Skip to main content

概述

AI大模型训练场景中,模型并行(Model Parallelism)将模型分割到多个节点上,训练过程中这些节点需要频繁进行大量数据交互。此时,节点间的网络传输性能往往成为训练的瓶颈,显著影响训练效率。

Volcano网络拓扑感知调度(Network Topology Aware Scheduling 特性,通过统一的网络拓扑API和智能调度策略,将工作负载调度到具有最高吞吐量和最低延迟的最佳性能域,尽可能减少跨交换机的通信,以加速数据交换,提升训练效率。

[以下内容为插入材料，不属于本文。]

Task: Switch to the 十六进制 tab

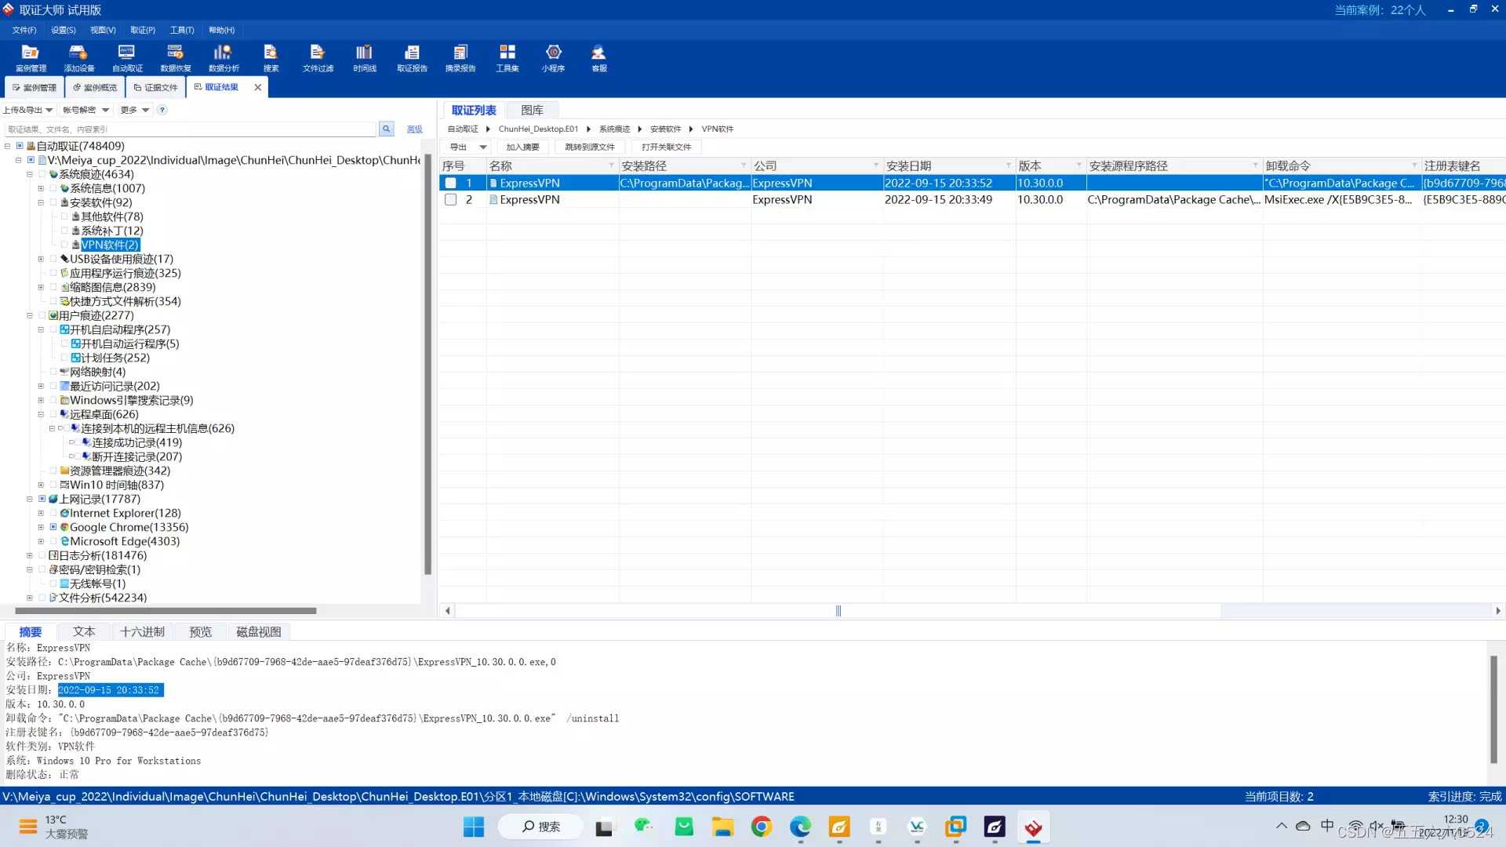Action: [142, 632]
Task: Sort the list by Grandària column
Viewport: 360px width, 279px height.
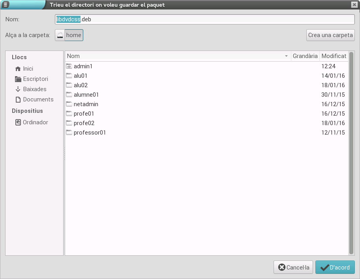Action: [305, 56]
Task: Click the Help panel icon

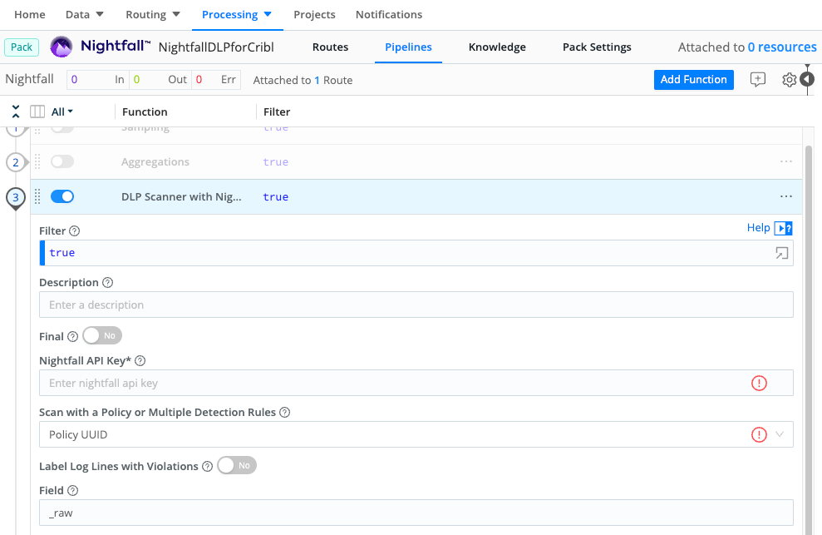Action: click(x=783, y=228)
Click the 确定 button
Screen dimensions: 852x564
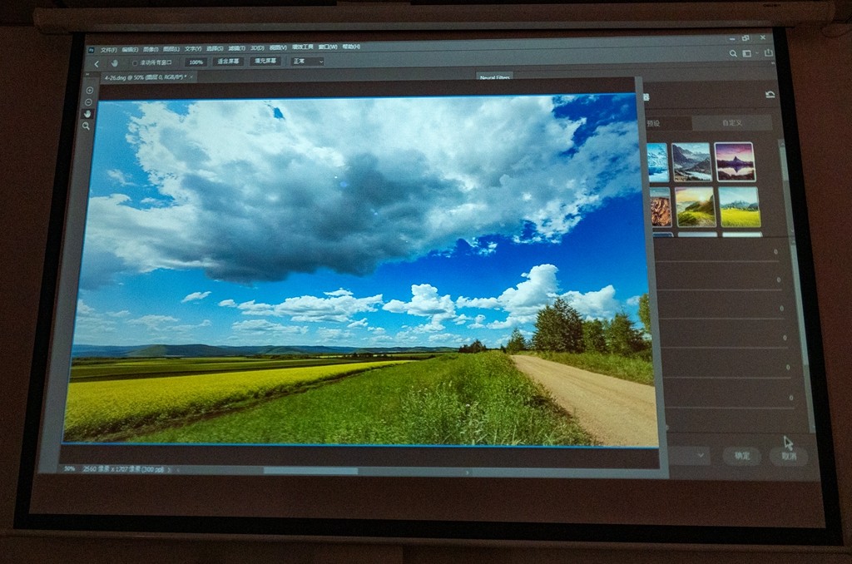[x=741, y=456]
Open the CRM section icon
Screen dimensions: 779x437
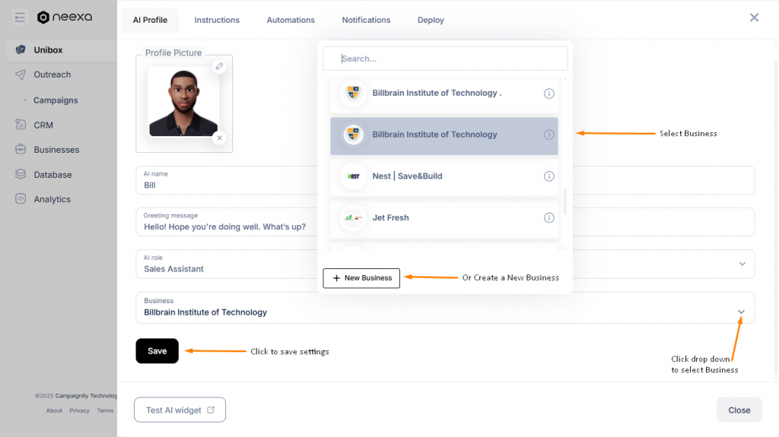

本文将通过实际部署Kind集群、创建HyperNode、运行测试任务,来真实验证Volcano的网络拓扑感知调度能力。

测试环境拓扑

我们将构建如下的网络拓扑结构:

tier3                                     s6
/ \
tier2 s4 s5
/ \ / \
tier1 s0 s1 s2 s3
/ \ / \ / \ / \
node0 node1 node2 node3 node4 node5 node6 node7

这个拓扑结构模拟了一个典型的数据中心网络:

  • tier1(叶子层)4HyperNodes0-s3),每个包含2个物理节点
  • tier2(汇聚层)2HyperNodes4-s5),分别管理2tier1HyperNode
  • tier3(核心层)1HyperNodes6),管理所有tier2HyperNode

节点间的通信效率规则:

  • 同一tier1 HyperNode内的节点通信效率最高
  • tier1但在同一tier2内的节点次之
  • tier2需要经过tier3的节点通信效率最低

环境准备

创建包含8worker节点的Kind集群,用于模拟我们的网络拓扑。

Kind集群配置文件

注意

这里的节点标签不能使用topology.kubernetes.io/switchkind默认使用kindnet CNI插件,该插件会识别topology.kubernetes.io/switch标签,并尝试:

  • 为同交换机标签的节点配置相同的子网/路由
  • 生成基于交换机的网络策略规则

当手动指定了节点名(node0-node7),导致kindnet CNI插件在配置网络时,出现「节点名与拓扑标签不匹配」的异常,最终阻塞kubelet网络初始化,表现为 10248端口拒绝连接。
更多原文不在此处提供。